[Linux-aus] Disability Liaison Officer for LCA 2014 and other LA-assisted events

Ian ilox11 at gmail.com
Tue Oct 22 09:52:19 EST 2013

In terms of the range of attendees at an LCA there is a clear need for
somebody knowledgeable in the field to be tasked with oversight of
assistance for those with some form of disability. I believe that a
Disability Liaison Officer is an essential role within the Organising

Last year I was honoured to be able to take part in LCA thanks to the
Regional Delegates support program. It was valuable to me not just in
contacts but in being able to touch base with the Open Source world and I
hope the wide ranging discussions I had with other delegates triggered off
future developments. I also took advantage of the support provided by the
shuttle buses but especially to be noted the wonderful mini-vans and the so
excellent volunteer drivers.

The DLO role might mean the hiring the Accessibility mini-vans. It might be
as simple as keeping spaces free in the front row for those with
hearing/visual problems. It might mean shuttle buses and having able-bodied
person able to help move luggage for those with less strength.

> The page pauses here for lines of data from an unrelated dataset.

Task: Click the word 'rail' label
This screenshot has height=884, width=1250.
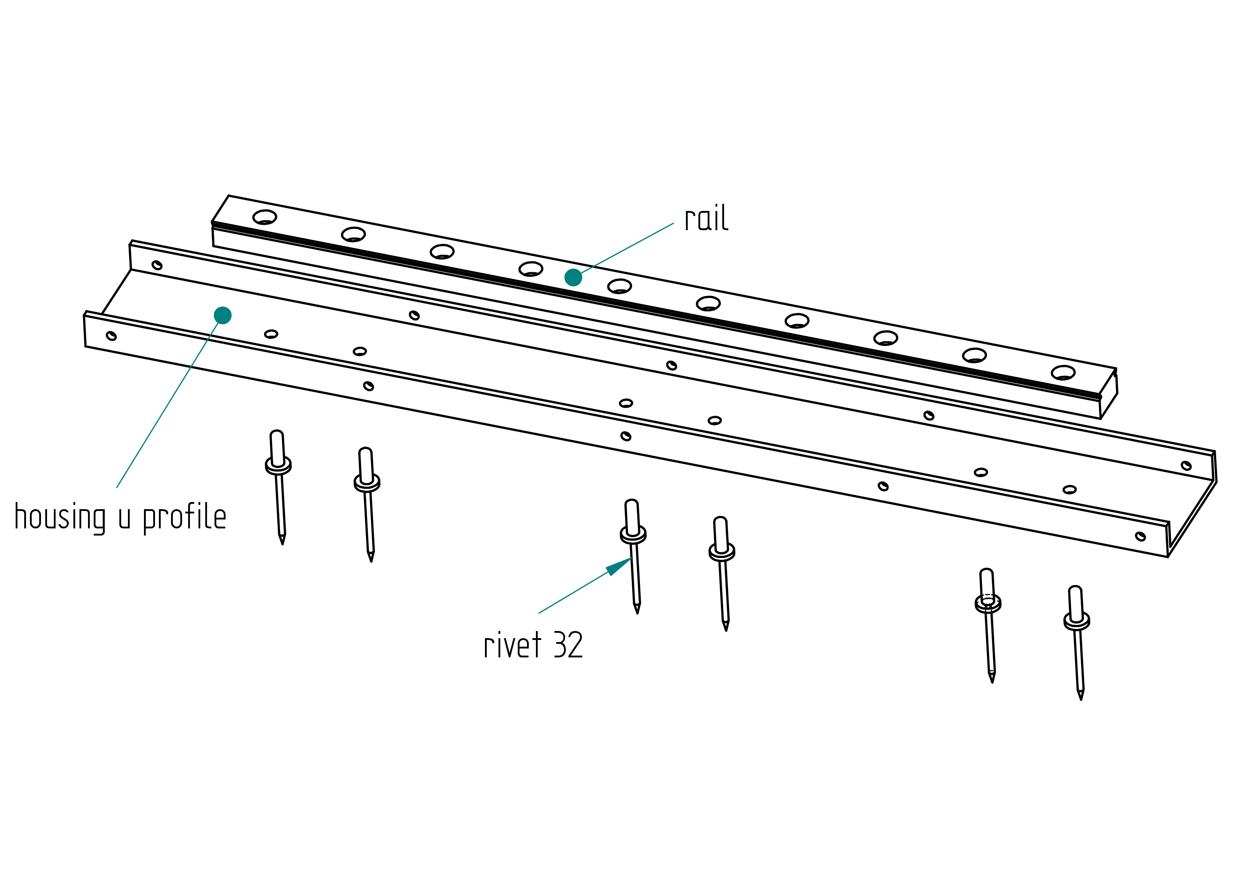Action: (706, 219)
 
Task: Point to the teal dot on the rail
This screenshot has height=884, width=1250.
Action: (573, 278)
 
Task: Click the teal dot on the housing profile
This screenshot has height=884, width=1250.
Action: (223, 315)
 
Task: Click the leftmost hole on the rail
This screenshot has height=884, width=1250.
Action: (265, 217)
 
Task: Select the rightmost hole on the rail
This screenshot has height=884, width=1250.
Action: (1063, 373)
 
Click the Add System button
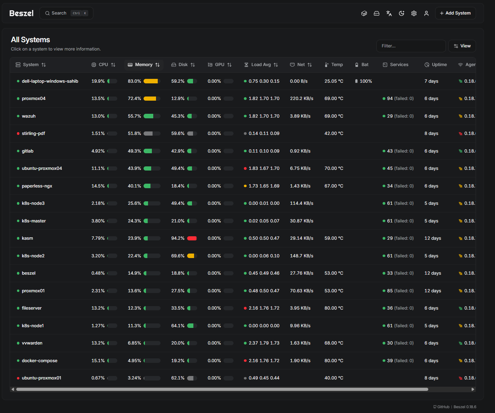(455, 13)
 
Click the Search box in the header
(66, 13)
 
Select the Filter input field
(411, 46)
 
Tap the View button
(462, 46)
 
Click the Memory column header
(144, 65)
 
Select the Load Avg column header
(261, 65)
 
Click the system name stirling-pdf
(33, 134)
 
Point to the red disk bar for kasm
(192, 238)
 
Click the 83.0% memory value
(134, 81)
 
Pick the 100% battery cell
(364, 81)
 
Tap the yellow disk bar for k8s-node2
(191, 256)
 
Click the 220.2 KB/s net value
(301, 99)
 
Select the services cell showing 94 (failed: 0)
(398, 99)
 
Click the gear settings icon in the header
(414, 13)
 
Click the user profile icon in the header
(426, 13)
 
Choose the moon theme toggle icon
(401, 13)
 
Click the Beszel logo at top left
(21, 13)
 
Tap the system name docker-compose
(39, 361)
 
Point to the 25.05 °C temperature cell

One example of where experience in disability support could/might have
helped  - and I make no reflection on the excellent ACT Team that were
caught out by something out of the blue - last year's Key signing was held
in a room that a wheelchair-bound participant couldn't make it down the
stairs to the front for the identification process. Yes there was
wheelchair access at the back of the room but the person was a participant
not a watcher. Maybe a little thing but a person with Disability Support
oversight could have facilitated changes to cover this. Note that the
problem was overcome as far as I was aware but it needed some messing about
to resolve.

Disability can affect any of us and being able to enjoy the conference in
spite of the difficulties can really make a difference.

PS: For the organising committee: please make sure that the training for
volunteers includes how to guide a visually impaired person using the
volunteer's elbow as a reference point. This technique takes less than 3
minutes to learn but makes a big difference to the comfort of a VIP.